Some Soldiers are like me, who joined in one state and then realized they went to college in another state. Yep! I enlisted into the California ARNG in between years at Oregon State University. I did one or two drills with my recruiter doing a lot of fun stuff (like rafting down the Sacramento River and doing CTT). When I went back to OSU, I went to the local recruiters office to ask them one simple question:
“What’s the most cost effective way for me to get to drill down in California when I am a PV1 and driving takes a long time?” (I thought I was fortunate only living 8 hours away). The recruiter looked at me like I was an idiot, and then told me that I needed to do one simple thing: Interstate Transfer.
I honestly didn’t even know this was an option, or that it was something that happened. I thought we had to report to whatever unit we joined, no matter where it was. I was pretty naïve, but you have to commend my willingness to do the right thing. I feel like it is important to talk about interstate transfers, so you can help yourself, or help your buddy.
When I went through my IST experience, it was very easy. My recruiter jotted down a few basic notes, such as my SSN, MOS, and the like. He found me a slot and processed the necessary forms with my old unit. What I gathered from that is that it is a team effort to help this process go through. If you, the Soldier, know the unit you want to move to, it is a good idea to put them in contact with their state’s IST Coordinator. If not, then you can talk to the IST Coordinator and let them know what you’re all about.
The form NGB 22-5 will need to be filled out and iPERMed. This form has the standard oath of enlistment, because you have to swear into your new state, with an addendum about fulfilling your prior contract even though you moved to another state. It will have your current data, the gaining unit’s information, and a portion where you sign, acknowledging that you understand you will report to your new unit within 60 days.
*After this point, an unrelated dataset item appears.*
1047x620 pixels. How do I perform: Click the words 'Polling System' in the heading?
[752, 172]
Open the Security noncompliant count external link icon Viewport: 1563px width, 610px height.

One thing to bear in mind is that you will need to clear your old unit, so you can’t just skip town and move without saying anything to your old unit. If you are moving before the IST can be completed, you need to ensure that you can coordinate a SUTA with the gaining unit, so you aren’t U coded for pay.
You can also request to be excused from IDT in order to look for a new unit, if you have to move quickly. However, if they deny it, you need to be prepared to attend training. I don’t know of any commanders that would deny this, though. Some states will not accept you if you have not completed IET, so be sure to research this beforehand.
One plus I found to doing an IST instead of sucking it up and driving down to CA, is I actually got in state tuition at OSU. This saved me thousands and thousands of dollars, for that I am more thankful than any bonus (not that I really got one of those).
Bottom line: ISTs are fairly common and easy to do, but you need to take initiative and spearhead your own career. Coordinate with your old unit and new unit, and help them do whatever it takes to make this process go faster for you.